We consider that the foregoing disposes of all assignments of error by defendant.

The plaintiff has assigned as cross-error the failure of the trial court to provide for equitable enforcement of the decree entered by such court.

The complaint filed in the present case asked that the decree of November 2, 1945, of the New York court be given full faith and credit, and that a judgment for the amount of unpaid alimony and solicitor's fees and for the further weekly instalments as they become due in accordance with the New York decree, and that such New York decree be established as a foreign judgment and "enforced by appropriate equitable remedies as is usual in such cases."

The decree did not provide for any general equitable relief.

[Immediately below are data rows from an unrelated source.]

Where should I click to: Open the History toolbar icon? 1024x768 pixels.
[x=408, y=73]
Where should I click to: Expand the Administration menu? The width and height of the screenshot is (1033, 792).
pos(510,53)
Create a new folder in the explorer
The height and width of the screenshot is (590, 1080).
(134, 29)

Plaintiff cites Rule v. Rule, 313 Ill. App. 108, decided in 1942, which case is directly in point. However, in Clubb v. Clubb, 402 Ill. 390, decided in 1949 our Supreme Court said: "We have heretofore held that jurisdiction of courts of equity to determine divorce cases and all matters relating thereto is conferred only by statute, and that these courts may exercise their powers in such matters within the limits of the jurisdiction conferred by the statute and not otherwise, as the jurisdiction depends solely upon the grant of the statute and not upon general equity powers. . . . If a court of equity in our State has no general powers over divorce cases and all matters relating thereto, and citizens of our State cannot procure relief in such matters unless statutory authority so permits, it would not be just for us through claimed comity or alleged general powers to allow enforcement by our equity courts, through civil contempt, of a decree of a foreign country for the payment of alimony to one of its subjects. In our opinion comity does not require us to go that far."

It is true that in the Clubb case the court had under consideration the decree of an English court, and the full faith and credit clause of the Federal Constitution does not apply to decrees and other proceedings of foreign courts, but only applies between the States. However, no statute of Illinois has been called to our attention conferring specific authority on courts of equity in this State to enforce through civil contempt divorce decrees of another State.

Because of the above-quoted language in the Clubb case it is our opinion that the trial court did not err in refusing to provide for such equitable relief.

The judgment of the circuit court of Shelby county is affirmed.